WORK REQUEST
From the first line to the last, output the material exactly.

AVAILABLE RECORDS
--------------------------------------------------

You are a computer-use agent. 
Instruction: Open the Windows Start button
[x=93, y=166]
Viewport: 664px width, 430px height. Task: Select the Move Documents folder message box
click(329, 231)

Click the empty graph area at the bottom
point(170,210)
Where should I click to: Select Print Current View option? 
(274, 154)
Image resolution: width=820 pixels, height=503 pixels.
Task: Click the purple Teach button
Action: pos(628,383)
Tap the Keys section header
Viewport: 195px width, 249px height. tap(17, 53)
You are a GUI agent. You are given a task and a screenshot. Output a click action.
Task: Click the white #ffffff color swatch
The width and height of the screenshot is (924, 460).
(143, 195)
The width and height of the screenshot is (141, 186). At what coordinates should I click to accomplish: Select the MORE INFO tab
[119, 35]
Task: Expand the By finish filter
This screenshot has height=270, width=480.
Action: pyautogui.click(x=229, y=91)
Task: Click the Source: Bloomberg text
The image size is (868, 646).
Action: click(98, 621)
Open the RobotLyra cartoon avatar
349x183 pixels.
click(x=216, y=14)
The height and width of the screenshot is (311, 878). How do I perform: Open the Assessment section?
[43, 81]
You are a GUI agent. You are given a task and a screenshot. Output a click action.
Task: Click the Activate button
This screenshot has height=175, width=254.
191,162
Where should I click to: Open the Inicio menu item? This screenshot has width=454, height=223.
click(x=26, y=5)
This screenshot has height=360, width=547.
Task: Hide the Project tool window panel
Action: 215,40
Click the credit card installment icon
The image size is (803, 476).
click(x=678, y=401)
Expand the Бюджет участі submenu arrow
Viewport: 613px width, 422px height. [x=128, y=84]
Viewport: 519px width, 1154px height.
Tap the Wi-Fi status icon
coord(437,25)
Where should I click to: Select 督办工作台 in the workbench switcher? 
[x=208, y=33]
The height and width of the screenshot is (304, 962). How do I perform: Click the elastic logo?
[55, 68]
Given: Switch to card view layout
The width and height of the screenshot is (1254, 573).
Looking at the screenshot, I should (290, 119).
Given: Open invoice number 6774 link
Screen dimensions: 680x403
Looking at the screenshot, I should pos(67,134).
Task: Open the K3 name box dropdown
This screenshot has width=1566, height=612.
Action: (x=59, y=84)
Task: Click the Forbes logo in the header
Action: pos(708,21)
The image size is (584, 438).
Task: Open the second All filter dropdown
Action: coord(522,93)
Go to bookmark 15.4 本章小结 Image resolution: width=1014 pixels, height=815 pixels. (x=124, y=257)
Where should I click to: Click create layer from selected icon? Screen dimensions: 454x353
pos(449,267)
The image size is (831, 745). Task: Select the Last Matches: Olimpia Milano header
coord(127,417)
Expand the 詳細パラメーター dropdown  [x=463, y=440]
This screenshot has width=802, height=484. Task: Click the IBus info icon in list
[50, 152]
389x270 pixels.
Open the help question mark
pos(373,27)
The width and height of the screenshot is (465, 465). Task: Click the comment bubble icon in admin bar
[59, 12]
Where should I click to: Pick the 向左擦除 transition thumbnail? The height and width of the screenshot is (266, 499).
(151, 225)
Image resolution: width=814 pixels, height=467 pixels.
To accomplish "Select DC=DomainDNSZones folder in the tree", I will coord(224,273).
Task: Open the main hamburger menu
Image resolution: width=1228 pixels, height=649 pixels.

--------------------------------------------------

RESPONSE TO THE TASK
You are a computer-use agent. 
Instruction: Open the Windows Start button
[x=93, y=166]
Viewport: 664px width, 430px height. Task: Select the Move Documents folder message box
click(329, 231)

Click the empty graph area at the bottom
point(170,210)
Where should I click to: Select Print Current View option? 
(274, 154)
Image resolution: width=820 pixels, height=503 pixels.
Task: Click the purple Teach button
Action: pos(628,383)
Tap the Keys section header
Viewport: 195px width, 249px height. tap(17, 53)
You are a GUI agent. You are given a task and a screenshot. Output a click action.
Task: Click the white #ffffff color swatch
The width and height of the screenshot is (924, 460).
(143, 195)
The width and height of the screenshot is (141, 186). At what coordinates should I click to accomplish: Select the MORE INFO tab
[119, 35]
Task: Expand the By finish filter
This screenshot has height=270, width=480.
Action: pyautogui.click(x=229, y=91)
Task: Click the Source: Bloomberg text
The image size is (868, 646).
Action: click(98, 621)
Open the RobotLyra cartoon avatar
349x183 pixels.
click(x=216, y=14)
The height and width of the screenshot is (311, 878). How do I perform: Open the Assessment section?
[43, 81]
You are a GUI agent. You are given a task and a screenshot. Output a click action.
Task: Click the Activate button
This screenshot has height=175, width=254.
191,162
Where should I click to: Open the Inicio menu item? This screenshot has width=454, height=223.
click(x=26, y=5)
This screenshot has height=360, width=547.
Task: Hide the Project tool window panel
Action: 215,40
Click the credit card installment icon
The image size is (803, 476).
click(x=678, y=401)
Expand the Бюджет участі submenu arrow
Viewport: 613px width, 422px height. [x=128, y=84]
Viewport: 519px width, 1154px height.
Tap the Wi-Fi status icon
coord(437,25)
Where should I click to: Select 督办工作台 in the workbench switcher? 
[x=208, y=33]
The height and width of the screenshot is (304, 962). How do I perform: Click the elastic logo?
[55, 68]
Given: Switch to card view layout
The width and height of the screenshot is (1254, 573).
Looking at the screenshot, I should (290, 119).
Given: Open invoice number 6774 link
Screen dimensions: 680x403
Looking at the screenshot, I should pos(67,134).
Task: Open the K3 name box dropdown
This screenshot has width=1566, height=612.
Action: (x=59, y=84)
Task: Click the Forbes logo in the header
Action: pos(708,21)
The image size is (584, 438).
Task: Open the second All filter dropdown
Action: coord(522,93)
Go to bookmark 15.4 本章小结 Image resolution: width=1014 pixels, height=815 pixels. (x=124, y=257)
Where should I click to: Click create layer from selected icon? Screen dimensions: 454x353
pos(449,267)
The image size is (831, 745). Task: Select the Last Matches: Olimpia Milano header
coord(127,417)
Expand the 詳細パラメーター dropdown  [x=463, y=440]
This screenshot has width=802, height=484. Task: Click the IBus info icon in list
[50, 152]
389x270 pixels.
Open the help question mark
pos(373,27)
The width and height of the screenshot is (465, 465). Task: Click the comment bubble icon in admin bar
[59, 12]
Where should I click to: Pick the 向左擦除 transition thumbnail? The height and width of the screenshot is (266, 499).
(151, 225)
Image resolution: width=814 pixels, height=467 pixels.
To accomplish "Select DC=DomainDNSZones folder in the tree", I will coord(224,273).
Task: Open the main hamburger menu
Image resolution: width=1228 pixels, height=649 pixels.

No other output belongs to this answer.